Phantom shiner
- Conservation status: Extinct (IUCN 3.1)

Scientific classification
- Kingdom: Animalia
- Phylum: Chordata
- Class: Actinopterygii
- Order: Cypriniformes
- Family: Leuciscidae
- Subfamily: Pogonichthyinae
- Genus: Alburnops
- Species: †A. orca
- Binomial name: †Alburnops orca (Woolman, 1894)
- Synonyms: Notropis orca Woolman, 1894;

= Phantom shiner =

- Authority: (Woolman, 1894)
- Conservation status: EX
- Synonyms: Notropis orca Woolman, 1894

Extinct species of fish

The phantom shiner (Alburnops orca) is an extinct species of fish. It was once endemic to the Rio Grande basin and ranged from central New Mexico to southernmost Texas and adjacent Tamaulipas. It was once found in the warm water reaches of the Rio Grande, though never particularly abundant.
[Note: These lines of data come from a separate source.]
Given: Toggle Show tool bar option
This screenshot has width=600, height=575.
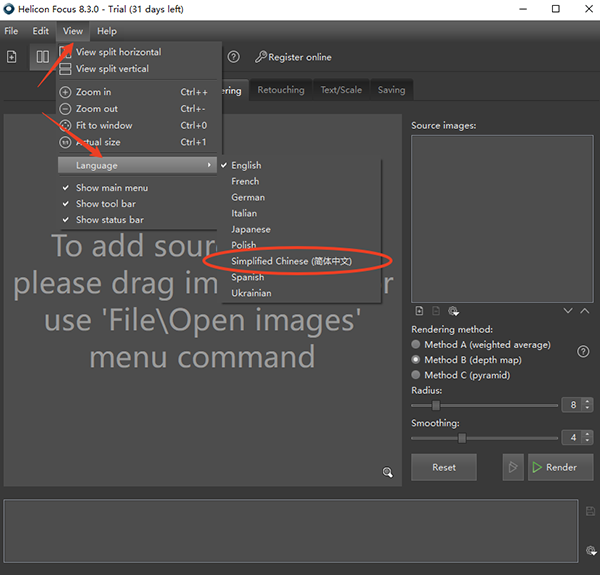Looking at the screenshot, I should 105,204.
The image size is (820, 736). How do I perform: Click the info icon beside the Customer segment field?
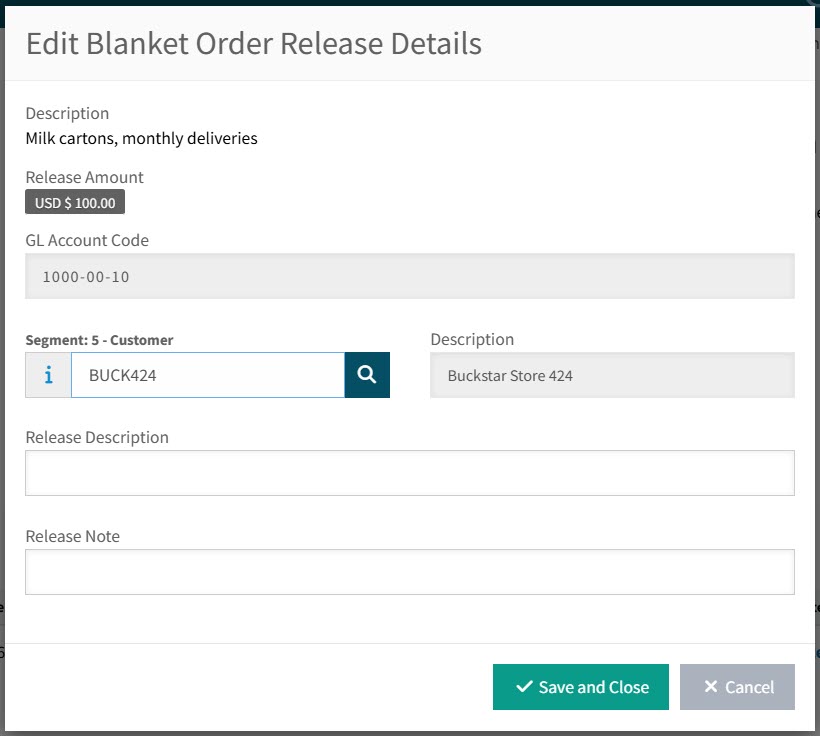tap(47, 374)
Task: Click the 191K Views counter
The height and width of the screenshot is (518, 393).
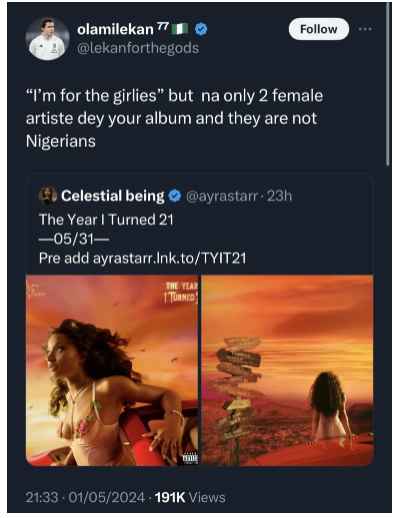Action: [x=190, y=498]
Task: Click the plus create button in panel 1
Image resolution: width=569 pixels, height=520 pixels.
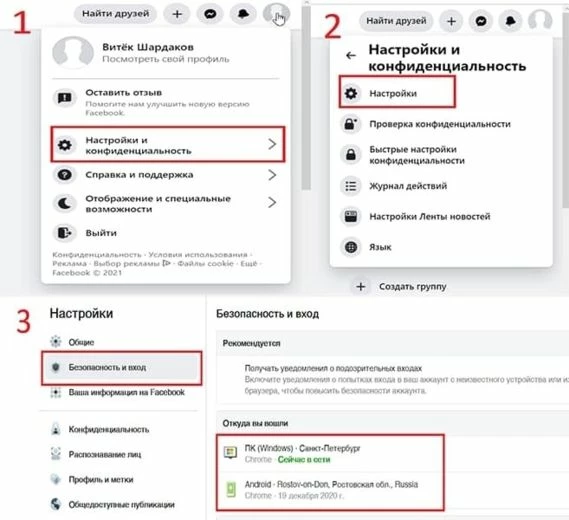Action: tap(177, 14)
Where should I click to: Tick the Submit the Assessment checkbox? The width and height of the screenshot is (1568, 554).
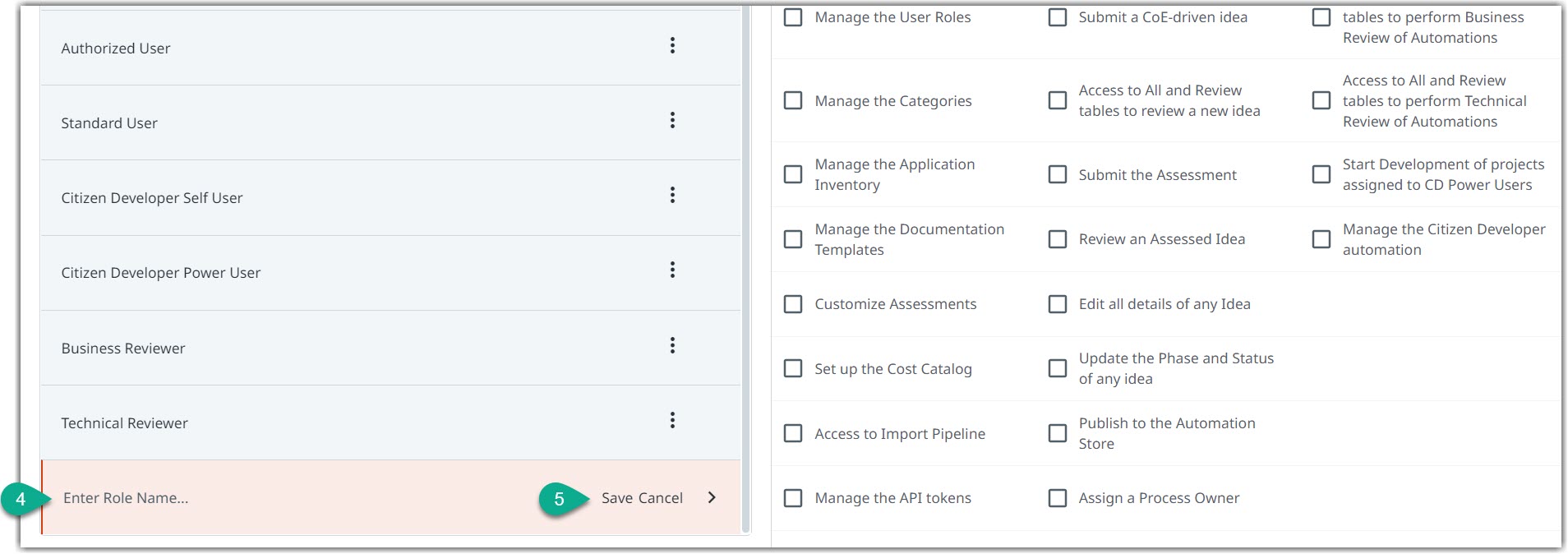[1058, 175]
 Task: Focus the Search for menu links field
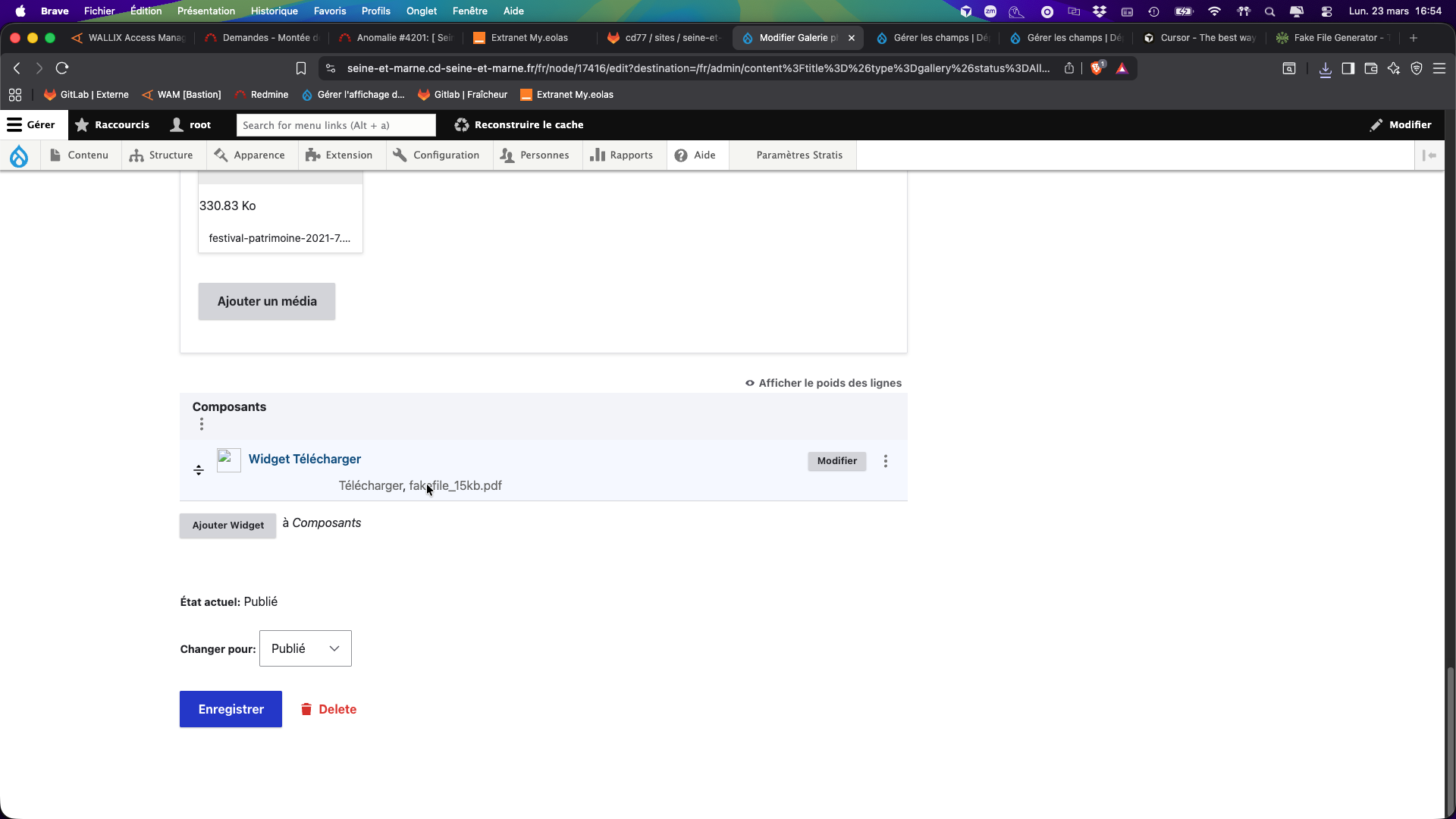coord(336,125)
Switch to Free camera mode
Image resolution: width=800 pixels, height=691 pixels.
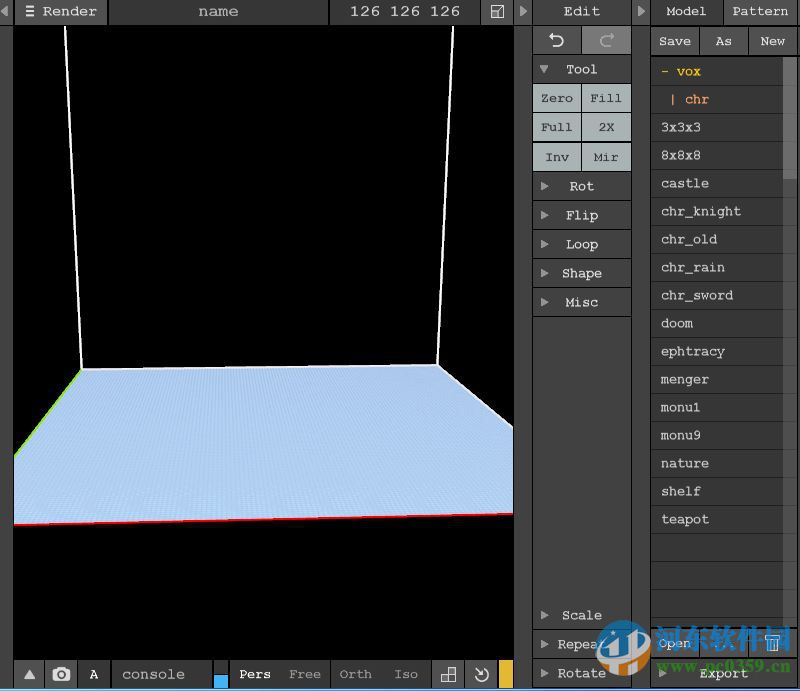tap(305, 674)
The species was last collected on 28 July 1975, in Tamaulipas, Mexico, 4.0 km below Ciudad Diaz Ordaz. Subsequent attempts to collect the phantom shiner from 1977 to 1994 were unsuccessful and it has been presumed extinct as of 1996.

The native range of the phantom shiner was the Rio Grande from Espanola downstream to Brownsville, Texas. In New Mexico, it was documented only in the reach from Espanola to Socorro.

Specimens of the phantom shiner have been collected only irregularly (three times in 1939) in a 60 km reach of the middle Rio Grande between Isleta and Bernardo. A single specimen was taken from the Rio Grande in Big Bend National Park in 1953 representing the only known example of the species in the river between El Paso and the mouth of the Pecos River. In 1959 Trevino-Robinson reported the phantom shiner as abundant in the lower Rio Grande in Texas, downstream from the Pecos River confluence. The last known specimen was recorded in Mexico in 1975.